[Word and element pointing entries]
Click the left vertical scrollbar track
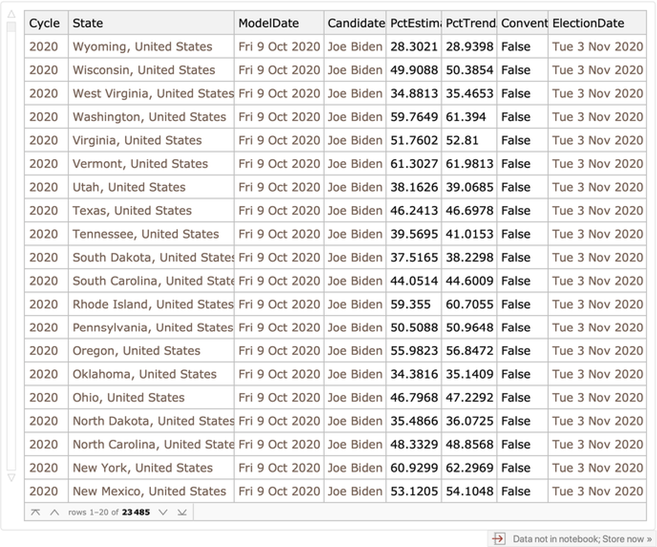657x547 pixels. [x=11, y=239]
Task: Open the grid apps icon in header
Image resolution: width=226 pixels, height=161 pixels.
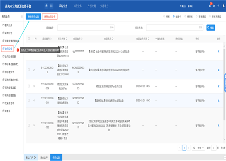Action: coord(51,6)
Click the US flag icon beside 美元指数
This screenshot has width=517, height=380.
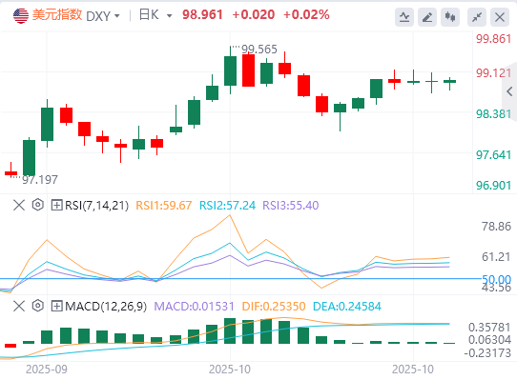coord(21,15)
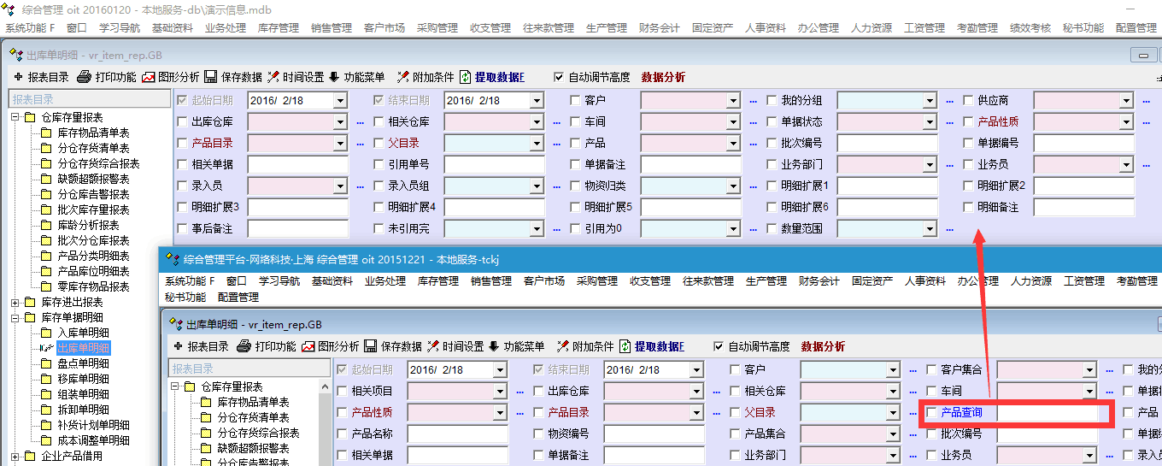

__Exercise prompt__
Rewrite every line of the material above with "Click" changed to "Select" and nothing else altered, and leave out the pictures.

__Written answer__
Select the left vertical scrollbar track
657x547 pixels. [x=11, y=239]
Task: Open the grid apps icon in header
Image resolution: width=226 pixels, height=161 pixels.
Action: coord(51,6)
Select the US flag icon beside 美元指数
This screenshot has width=517, height=380.
coord(21,15)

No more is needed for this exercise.